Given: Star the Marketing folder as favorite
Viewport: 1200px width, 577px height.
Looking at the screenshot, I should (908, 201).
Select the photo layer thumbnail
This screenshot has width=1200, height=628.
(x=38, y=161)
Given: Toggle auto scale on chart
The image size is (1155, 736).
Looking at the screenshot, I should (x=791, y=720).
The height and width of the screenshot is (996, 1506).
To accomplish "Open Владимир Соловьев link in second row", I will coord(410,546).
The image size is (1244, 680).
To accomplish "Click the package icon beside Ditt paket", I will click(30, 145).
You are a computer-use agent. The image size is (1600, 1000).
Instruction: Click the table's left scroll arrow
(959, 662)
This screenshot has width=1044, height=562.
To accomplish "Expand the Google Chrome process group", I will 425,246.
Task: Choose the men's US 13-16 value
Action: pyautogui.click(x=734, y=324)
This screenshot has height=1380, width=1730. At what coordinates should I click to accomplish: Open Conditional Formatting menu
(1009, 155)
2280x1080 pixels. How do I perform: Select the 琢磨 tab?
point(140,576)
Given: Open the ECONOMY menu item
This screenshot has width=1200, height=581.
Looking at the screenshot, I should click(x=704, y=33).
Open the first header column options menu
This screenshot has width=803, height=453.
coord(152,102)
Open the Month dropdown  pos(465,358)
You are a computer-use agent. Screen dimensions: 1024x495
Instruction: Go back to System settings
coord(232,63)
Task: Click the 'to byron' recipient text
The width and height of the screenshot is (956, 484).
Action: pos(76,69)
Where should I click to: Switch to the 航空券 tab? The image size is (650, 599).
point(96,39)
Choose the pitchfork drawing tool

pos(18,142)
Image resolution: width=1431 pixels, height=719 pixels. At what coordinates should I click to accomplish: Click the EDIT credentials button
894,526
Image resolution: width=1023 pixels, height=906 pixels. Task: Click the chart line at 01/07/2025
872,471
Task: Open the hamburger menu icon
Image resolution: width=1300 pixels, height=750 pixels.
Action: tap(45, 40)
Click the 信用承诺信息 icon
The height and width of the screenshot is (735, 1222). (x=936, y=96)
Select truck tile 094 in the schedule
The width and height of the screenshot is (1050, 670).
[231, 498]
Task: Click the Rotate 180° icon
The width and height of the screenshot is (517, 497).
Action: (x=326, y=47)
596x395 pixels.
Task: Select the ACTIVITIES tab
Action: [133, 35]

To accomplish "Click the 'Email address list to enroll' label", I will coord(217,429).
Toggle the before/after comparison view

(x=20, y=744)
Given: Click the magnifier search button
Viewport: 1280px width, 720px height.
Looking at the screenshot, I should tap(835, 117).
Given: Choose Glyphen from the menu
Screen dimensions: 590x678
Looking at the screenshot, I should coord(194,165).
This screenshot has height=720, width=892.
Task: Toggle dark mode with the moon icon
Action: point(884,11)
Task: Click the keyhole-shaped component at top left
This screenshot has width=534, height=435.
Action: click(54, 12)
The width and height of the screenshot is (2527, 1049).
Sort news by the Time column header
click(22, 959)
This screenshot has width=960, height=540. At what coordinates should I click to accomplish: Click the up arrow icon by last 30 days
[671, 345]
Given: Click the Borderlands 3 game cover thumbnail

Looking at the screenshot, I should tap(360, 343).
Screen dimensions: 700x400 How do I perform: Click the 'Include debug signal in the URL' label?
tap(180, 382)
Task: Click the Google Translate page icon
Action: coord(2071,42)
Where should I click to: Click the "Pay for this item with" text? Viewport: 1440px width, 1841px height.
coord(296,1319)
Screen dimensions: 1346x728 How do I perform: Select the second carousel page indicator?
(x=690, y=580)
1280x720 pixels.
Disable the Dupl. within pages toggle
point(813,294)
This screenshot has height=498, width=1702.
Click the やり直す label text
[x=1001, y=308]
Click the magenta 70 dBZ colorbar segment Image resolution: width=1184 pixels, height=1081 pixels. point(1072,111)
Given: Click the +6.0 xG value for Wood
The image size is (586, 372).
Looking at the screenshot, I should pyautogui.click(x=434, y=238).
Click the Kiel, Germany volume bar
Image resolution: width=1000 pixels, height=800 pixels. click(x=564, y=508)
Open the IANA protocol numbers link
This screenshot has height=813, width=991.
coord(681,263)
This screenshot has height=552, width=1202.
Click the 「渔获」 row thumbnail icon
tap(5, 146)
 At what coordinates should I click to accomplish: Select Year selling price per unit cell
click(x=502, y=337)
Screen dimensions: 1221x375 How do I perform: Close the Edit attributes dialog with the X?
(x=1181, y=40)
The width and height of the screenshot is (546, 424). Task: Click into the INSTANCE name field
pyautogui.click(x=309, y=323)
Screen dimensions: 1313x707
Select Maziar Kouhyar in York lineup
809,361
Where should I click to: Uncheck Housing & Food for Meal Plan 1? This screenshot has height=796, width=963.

◇ ◇ ◇ ◇ ◇

■ **INSTRUCTIONS FOR THE TASK**
Each line in the listing above is to be returned unchanged.

■ **EXERCISE RESPONSE**
Given: Star the Marketing folder as favorite
Viewport: 1200px width, 577px height.
Looking at the screenshot, I should (908, 201).
Select the photo layer thumbnail
This screenshot has width=1200, height=628.
(x=38, y=161)
Given: Toggle auto scale on chart
The image size is (1155, 736).
Looking at the screenshot, I should (x=791, y=720).
The height and width of the screenshot is (996, 1506).
To accomplish "Open Владимир Соловьев link in second row", I will coord(410,546).
The image size is (1244, 680).
To accomplish "Click the package icon beside Ditt paket", I will click(30, 145).
You are a computer-use agent. The image size is (1600, 1000).
Instruction: Click the table's left scroll arrow
(959, 662)
This screenshot has width=1044, height=562.
To accomplish "Expand the Google Chrome process group", I will 425,246.
Task: Choose the men's US 13-16 value
Action: pyautogui.click(x=734, y=324)
This screenshot has height=1380, width=1730. At what coordinates should I click to accomplish: Open Conditional Formatting menu
(1009, 155)
2280x1080 pixels. How do I perform: Select the 琢磨 tab?
point(140,576)
Given: Open the ECONOMY menu item
This screenshot has width=1200, height=581.
Looking at the screenshot, I should click(x=704, y=33).
Open the first header column options menu
This screenshot has width=803, height=453.
coord(152,102)
Open the Month dropdown  pos(465,358)
You are a computer-use agent. Screen dimensions: 1024x495
Instruction: Go back to System settings
coord(232,63)
Task: Click the 'to byron' recipient text
The width and height of the screenshot is (956, 484).
Action: pos(76,69)
Where should I click to: Switch to the 航空券 tab? The image size is (650, 599).
point(96,39)
Choose the pitchfork drawing tool

pos(18,142)
Image resolution: width=1431 pixels, height=719 pixels. At what coordinates should I click to accomplish: Click the EDIT credentials button
894,526
Image resolution: width=1023 pixels, height=906 pixels. Task: Click the chart line at 01/07/2025
872,471
Task: Open the hamburger menu icon
Image resolution: width=1300 pixels, height=750 pixels.
Action: tap(45, 40)
Click the 信用承诺信息 icon
The height and width of the screenshot is (735, 1222). (x=936, y=96)
Select truck tile 094 in the schedule
The width and height of the screenshot is (1050, 670).
[231, 498]
Task: Click the Rotate 180° icon
The width and height of the screenshot is (517, 497).
Action: (x=326, y=47)
596x395 pixels.
Task: Select the ACTIVITIES tab
Action: [133, 35]

To accomplish "Click the 'Email address list to enroll' label", I will coord(217,429).
Toggle the before/after comparison view

(x=20, y=744)
Given: Click the magnifier search button
Viewport: 1280px width, 720px height.
Looking at the screenshot, I should tap(835, 117).
Given: Choose Glyphen from the menu
Screen dimensions: 590x678
Looking at the screenshot, I should coord(194,165).
This screenshot has height=720, width=892.
Task: Toggle dark mode with the moon icon
Action: point(884,11)
Task: Click the keyhole-shaped component at top left
This screenshot has width=534, height=435.
Action: click(54, 12)
The width and height of the screenshot is (2527, 1049).
Sort news by the Time column header
click(22, 959)
This screenshot has width=960, height=540. At what coordinates should I click to accomplish: Click the up arrow icon by last 30 days
[671, 345]
Given: Click the Borderlands 3 game cover thumbnail

Looking at the screenshot, I should tap(360, 343).
Screen dimensions: 700x400 How do I perform: Click the 'Include debug signal in the URL' label?
tap(180, 382)
Task: Click the Google Translate page icon
Action: coord(2071,42)
Where should I click to: Click the "Pay for this item with" text? Viewport: 1440px width, 1841px height.
coord(296,1319)
Screen dimensions: 1346x728 How do I perform: Select the second carousel page indicator?
(x=690, y=580)
1280x720 pixels.
Disable the Dupl. within pages toggle
point(813,294)
This screenshot has height=498, width=1702.
Click the やり直す label text
[x=1001, y=308]
Click the magenta 70 dBZ colorbar segment Image resolution: width=1184 pixels, height=1081 pixels. point(1072,111)
Given: Click the +6.0 xG value for Wood
The image size is (586, 372).
Looking at the screenshot, I should pyautogui.click(x=434, y=238).
Click the Kiel, Germany volume bar
Image resolution: width=1000 pixels, height=800 pixels. click(x=564, y=508)
Open the IANA protocol numbers link
This screenshot has height=813, width=991.
coord(681,263)
This screenshot has height=552, width=1202.
Click the 「渔获」 row thumbnail icon
tap(5, 146)
 At what coordinates should I click to accomplish: Select Year selling price per unit cell
click(x=502, y=337)
Screen dimensions: 1221x375 How do I perform: Close the Edit attributes dialog with the X?
(x=1181, y=40)
The width and height of the screenshot is (546, 424). Task: Click into the INSTANCE name field
pyautogui.click(x=309, y=323)
Screen dimensions: 1313x707
Select Maziar Kouhyar in York lineup
809,361
Where should I click to: Uncheck Housing & Food for Meal Plan 1? This screenshot has height=796, width=963.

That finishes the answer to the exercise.